The Braves, however, have Greg Maddux going. Glavine, 15-5 after giving up only one earned run on nine hits in a seven-inning stint that included seven strikeouts and one walk, said the Giants are bound to be feeling more pressure than they did when the series began and bound to miss Wilson and Black.

“We know every time one of their guys get hurt,” Glavine said, adding that the Giants have done a big job filling in, but “there’s an awful lot of pressure” for a pitcher to make his debut in the middle of a pennant race. “Maybe they’re feeling some heat because of it, I don’t know,” Glavine said.

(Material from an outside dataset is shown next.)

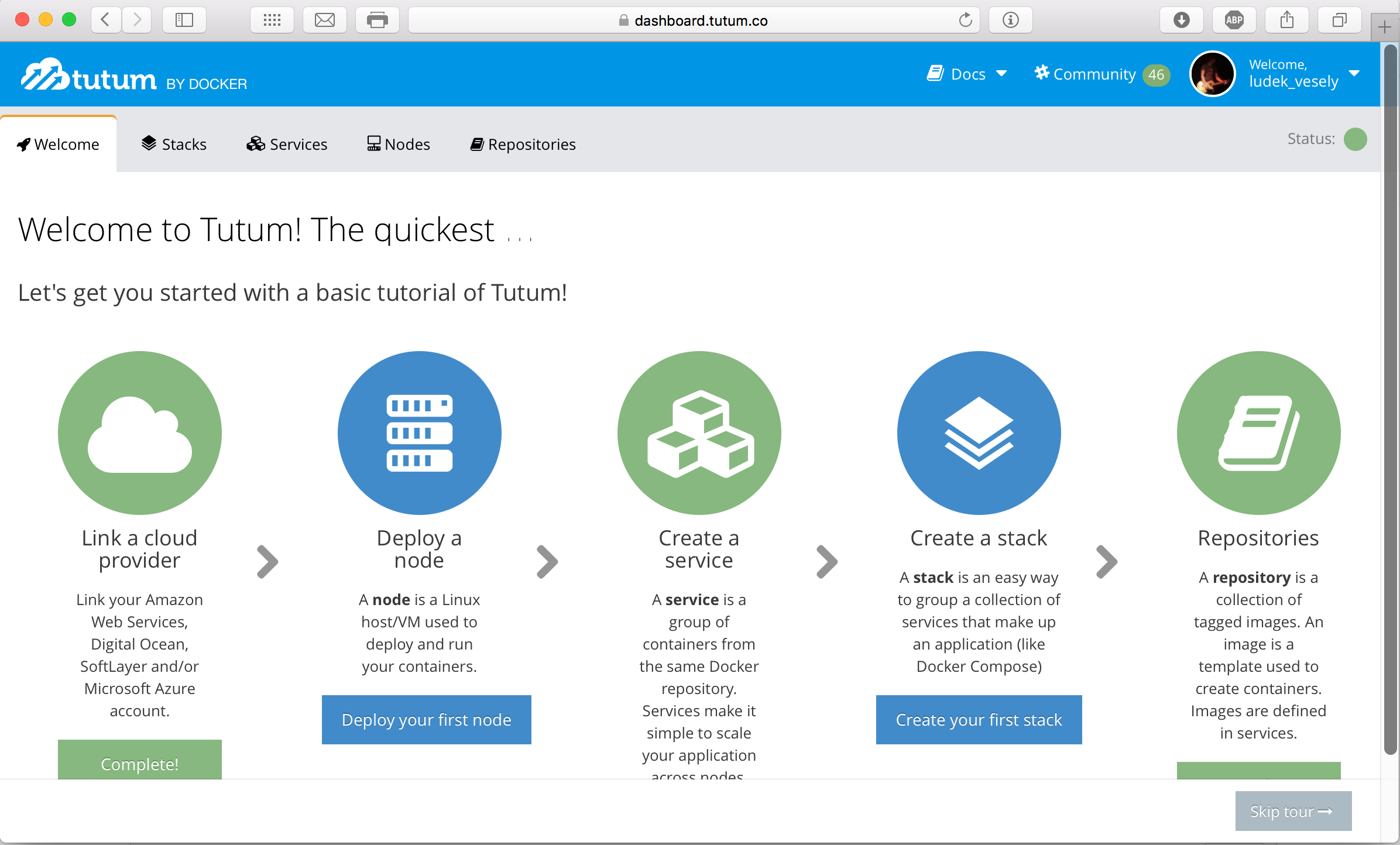
Task: Click the Complete button for cloud provider
Action: point(138,764)
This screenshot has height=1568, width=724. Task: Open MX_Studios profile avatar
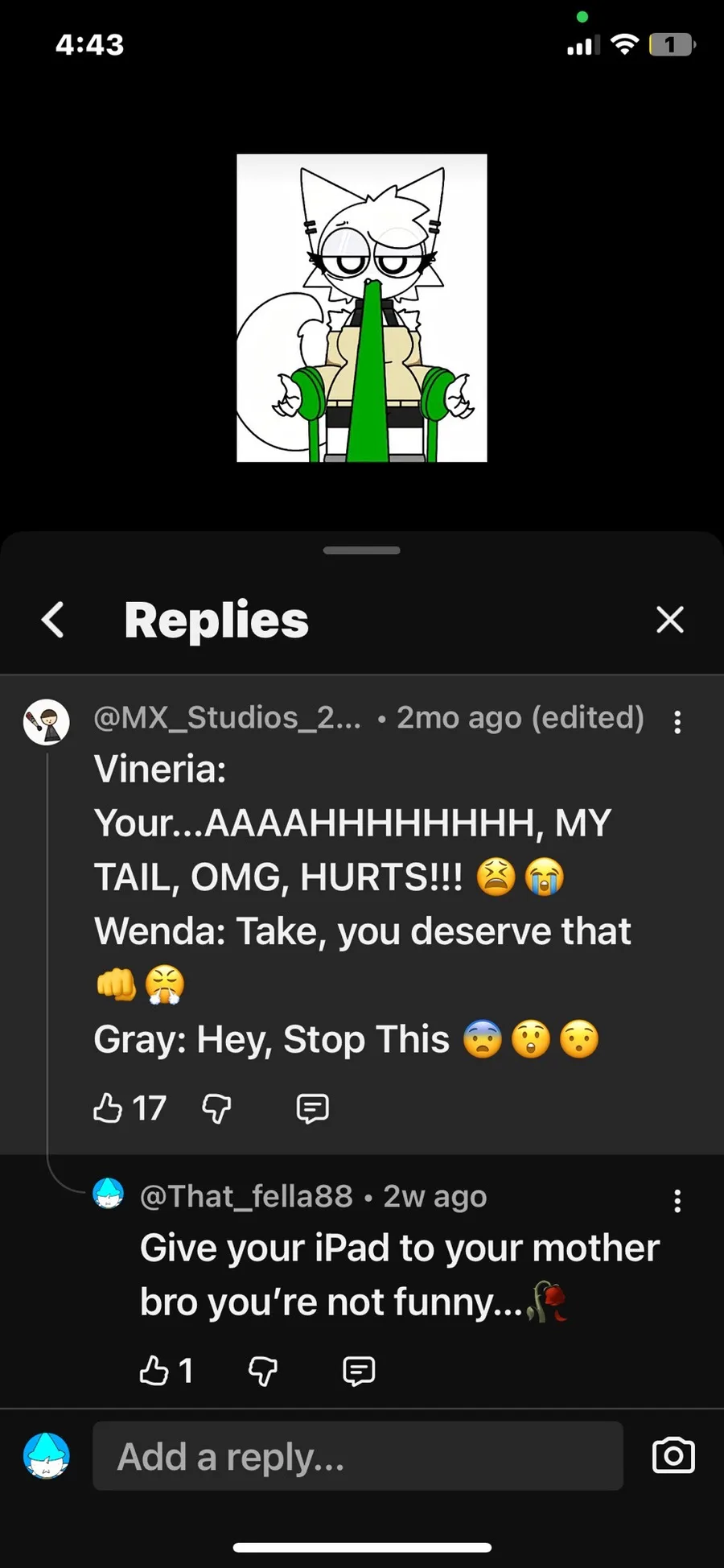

“I know that a sweep would be huge. I know we’ve restored our hopes, though I don’t think the attitudes have really changed in either clubhouse. I think they knew we’d stick around no matter what happened in this series. I think we had already proven that.”

Glavine frustrated the Giants and a Candlestick Park crowd of 48,645 as he worked in and out of trouble. “I watch him on television and know he’s the best in the league at that,” Baker said.

The Giants closed to 5-3 on a two-run homer by Robby Thompson in the seventh, the fifth consecutive game in which he has homered, three shy of the major league record. It was 6-4 with two out and a runner on in the ninth when McMichael struck out the torrid Thompson to end it.